- **EXERCISE GOAL**
Give the number of lines in the data below where the word "Close" appears, and nothing besides.

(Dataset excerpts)
┌──

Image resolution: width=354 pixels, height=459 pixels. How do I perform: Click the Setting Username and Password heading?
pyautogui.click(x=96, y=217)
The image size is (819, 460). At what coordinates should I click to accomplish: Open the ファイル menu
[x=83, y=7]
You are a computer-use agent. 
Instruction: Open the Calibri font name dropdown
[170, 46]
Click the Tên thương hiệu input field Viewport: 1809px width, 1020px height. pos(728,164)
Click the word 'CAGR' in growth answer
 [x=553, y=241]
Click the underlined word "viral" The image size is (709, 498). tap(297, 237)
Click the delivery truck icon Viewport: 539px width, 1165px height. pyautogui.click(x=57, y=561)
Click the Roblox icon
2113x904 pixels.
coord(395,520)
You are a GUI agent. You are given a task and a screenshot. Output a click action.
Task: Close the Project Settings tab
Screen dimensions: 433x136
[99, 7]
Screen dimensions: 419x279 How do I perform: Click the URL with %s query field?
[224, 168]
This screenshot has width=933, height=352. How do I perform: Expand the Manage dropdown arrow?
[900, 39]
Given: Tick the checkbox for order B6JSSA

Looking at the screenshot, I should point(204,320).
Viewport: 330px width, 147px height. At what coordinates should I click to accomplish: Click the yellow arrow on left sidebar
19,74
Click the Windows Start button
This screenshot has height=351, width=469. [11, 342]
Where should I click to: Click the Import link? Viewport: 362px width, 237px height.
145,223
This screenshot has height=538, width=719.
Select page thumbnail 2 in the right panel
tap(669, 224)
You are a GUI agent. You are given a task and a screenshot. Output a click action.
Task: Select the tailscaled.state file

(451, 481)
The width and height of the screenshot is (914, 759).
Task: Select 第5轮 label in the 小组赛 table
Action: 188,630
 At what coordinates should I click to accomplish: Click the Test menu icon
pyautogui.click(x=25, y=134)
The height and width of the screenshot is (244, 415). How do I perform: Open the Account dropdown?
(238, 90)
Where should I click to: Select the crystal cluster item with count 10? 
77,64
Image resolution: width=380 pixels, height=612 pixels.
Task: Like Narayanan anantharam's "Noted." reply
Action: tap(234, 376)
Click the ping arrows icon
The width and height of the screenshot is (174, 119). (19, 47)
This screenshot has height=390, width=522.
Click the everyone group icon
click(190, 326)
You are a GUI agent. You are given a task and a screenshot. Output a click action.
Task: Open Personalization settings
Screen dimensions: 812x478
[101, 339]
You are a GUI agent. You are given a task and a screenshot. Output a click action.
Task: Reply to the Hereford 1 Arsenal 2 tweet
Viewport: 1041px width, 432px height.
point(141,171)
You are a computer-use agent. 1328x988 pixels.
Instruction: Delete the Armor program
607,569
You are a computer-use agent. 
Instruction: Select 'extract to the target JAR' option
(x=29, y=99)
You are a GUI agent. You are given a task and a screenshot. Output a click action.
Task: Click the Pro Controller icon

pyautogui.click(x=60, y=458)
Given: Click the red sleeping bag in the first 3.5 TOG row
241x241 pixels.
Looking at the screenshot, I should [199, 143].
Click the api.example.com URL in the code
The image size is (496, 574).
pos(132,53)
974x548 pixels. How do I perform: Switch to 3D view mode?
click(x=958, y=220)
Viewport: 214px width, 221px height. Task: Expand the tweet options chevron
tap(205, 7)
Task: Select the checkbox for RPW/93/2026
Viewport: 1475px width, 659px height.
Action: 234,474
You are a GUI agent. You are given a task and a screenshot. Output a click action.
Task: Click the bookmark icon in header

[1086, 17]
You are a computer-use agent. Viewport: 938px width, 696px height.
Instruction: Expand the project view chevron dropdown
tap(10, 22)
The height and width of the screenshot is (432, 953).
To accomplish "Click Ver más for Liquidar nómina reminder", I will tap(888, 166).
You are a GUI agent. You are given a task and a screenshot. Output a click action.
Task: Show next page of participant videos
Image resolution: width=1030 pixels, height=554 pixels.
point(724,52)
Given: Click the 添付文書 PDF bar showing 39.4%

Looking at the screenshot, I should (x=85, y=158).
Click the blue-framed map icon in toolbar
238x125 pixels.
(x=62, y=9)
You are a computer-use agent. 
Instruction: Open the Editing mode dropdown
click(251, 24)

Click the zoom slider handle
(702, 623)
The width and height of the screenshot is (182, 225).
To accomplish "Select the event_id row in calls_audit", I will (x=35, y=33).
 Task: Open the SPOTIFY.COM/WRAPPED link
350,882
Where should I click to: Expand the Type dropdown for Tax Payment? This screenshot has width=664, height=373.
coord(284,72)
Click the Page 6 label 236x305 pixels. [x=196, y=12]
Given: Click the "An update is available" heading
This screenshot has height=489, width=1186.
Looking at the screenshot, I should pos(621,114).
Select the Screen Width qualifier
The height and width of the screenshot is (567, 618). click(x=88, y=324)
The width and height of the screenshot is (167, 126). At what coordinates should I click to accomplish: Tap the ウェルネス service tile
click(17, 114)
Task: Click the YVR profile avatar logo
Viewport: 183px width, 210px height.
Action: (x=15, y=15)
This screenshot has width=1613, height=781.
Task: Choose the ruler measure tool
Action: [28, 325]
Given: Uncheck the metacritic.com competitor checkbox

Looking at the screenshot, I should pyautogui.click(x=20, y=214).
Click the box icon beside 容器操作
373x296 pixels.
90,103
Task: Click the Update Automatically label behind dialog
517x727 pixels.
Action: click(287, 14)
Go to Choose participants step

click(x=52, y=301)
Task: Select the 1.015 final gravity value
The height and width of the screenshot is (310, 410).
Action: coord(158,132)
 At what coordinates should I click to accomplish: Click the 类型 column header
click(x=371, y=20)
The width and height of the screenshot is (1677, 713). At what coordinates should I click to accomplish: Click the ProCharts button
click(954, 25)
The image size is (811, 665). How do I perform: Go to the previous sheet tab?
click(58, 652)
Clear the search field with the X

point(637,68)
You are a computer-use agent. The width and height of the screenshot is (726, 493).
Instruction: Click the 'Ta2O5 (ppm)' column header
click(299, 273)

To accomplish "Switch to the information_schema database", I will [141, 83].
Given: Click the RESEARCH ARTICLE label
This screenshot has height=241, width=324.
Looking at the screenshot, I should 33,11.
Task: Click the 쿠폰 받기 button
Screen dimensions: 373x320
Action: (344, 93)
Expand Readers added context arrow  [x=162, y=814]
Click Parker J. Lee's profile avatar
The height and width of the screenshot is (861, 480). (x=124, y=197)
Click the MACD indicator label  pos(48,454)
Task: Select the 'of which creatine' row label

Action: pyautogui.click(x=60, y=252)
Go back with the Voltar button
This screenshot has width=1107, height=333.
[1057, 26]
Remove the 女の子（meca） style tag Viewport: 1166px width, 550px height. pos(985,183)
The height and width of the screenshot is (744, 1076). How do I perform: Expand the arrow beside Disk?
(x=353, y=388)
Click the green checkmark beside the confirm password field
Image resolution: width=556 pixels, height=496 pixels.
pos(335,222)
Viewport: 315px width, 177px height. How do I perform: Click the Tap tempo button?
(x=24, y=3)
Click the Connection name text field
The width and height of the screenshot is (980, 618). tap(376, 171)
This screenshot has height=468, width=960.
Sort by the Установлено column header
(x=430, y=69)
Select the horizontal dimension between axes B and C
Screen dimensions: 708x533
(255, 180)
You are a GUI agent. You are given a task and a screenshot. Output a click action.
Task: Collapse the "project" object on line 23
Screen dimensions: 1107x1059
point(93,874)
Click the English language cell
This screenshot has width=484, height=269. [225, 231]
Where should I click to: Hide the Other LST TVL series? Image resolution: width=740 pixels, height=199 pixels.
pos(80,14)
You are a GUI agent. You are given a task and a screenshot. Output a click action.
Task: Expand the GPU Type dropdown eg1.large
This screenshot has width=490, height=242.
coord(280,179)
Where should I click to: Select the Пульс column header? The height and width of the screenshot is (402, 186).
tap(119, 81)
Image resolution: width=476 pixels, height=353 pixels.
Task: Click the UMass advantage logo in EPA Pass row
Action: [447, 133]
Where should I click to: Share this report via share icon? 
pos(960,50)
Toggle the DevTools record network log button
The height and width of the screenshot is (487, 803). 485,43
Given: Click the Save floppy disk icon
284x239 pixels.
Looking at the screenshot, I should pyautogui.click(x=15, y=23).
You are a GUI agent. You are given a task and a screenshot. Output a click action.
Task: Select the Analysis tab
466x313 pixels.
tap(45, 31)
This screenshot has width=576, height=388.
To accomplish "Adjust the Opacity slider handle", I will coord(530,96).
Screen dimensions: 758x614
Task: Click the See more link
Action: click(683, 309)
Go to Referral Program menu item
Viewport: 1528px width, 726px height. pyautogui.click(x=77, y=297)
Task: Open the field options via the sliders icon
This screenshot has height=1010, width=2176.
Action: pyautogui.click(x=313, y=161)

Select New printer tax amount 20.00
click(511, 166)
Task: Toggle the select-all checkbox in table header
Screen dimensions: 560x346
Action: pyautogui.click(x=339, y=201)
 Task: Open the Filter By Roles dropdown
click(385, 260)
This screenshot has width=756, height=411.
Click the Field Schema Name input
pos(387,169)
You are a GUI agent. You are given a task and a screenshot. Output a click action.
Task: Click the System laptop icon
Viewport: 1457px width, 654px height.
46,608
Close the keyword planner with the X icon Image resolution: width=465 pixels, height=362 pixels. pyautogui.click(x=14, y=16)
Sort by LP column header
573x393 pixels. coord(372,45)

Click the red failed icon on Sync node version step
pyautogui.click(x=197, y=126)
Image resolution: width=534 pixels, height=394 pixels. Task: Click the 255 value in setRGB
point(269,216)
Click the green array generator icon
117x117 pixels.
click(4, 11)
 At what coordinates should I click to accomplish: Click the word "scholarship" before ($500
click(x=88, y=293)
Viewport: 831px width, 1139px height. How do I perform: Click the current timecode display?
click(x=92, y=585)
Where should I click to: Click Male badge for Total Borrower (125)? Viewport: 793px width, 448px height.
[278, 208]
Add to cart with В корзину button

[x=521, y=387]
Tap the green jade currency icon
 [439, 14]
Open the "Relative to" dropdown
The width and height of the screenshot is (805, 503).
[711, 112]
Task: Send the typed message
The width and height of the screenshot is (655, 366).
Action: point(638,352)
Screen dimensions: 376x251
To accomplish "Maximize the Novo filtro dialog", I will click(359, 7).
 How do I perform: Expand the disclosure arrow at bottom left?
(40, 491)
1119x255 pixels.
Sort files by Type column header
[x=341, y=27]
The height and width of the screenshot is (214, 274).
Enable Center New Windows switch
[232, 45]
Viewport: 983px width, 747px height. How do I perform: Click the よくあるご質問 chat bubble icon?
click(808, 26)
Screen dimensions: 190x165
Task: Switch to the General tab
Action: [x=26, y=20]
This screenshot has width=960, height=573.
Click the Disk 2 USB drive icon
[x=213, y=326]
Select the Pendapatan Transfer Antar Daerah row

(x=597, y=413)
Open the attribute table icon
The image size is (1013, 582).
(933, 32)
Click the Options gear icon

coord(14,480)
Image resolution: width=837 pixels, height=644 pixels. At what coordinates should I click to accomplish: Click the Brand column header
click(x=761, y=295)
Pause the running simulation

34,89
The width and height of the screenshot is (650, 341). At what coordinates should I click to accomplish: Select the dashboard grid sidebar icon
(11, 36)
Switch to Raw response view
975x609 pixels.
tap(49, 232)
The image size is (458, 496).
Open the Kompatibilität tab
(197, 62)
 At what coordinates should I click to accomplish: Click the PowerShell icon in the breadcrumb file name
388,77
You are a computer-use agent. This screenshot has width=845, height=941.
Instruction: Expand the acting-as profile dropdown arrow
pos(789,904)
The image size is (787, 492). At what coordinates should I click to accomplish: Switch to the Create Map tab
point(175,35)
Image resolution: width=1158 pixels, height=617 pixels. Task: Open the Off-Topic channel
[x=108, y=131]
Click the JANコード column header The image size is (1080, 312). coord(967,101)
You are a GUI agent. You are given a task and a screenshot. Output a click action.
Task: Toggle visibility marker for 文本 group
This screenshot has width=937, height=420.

└──

- **ANSWER TO THIS TASK**
2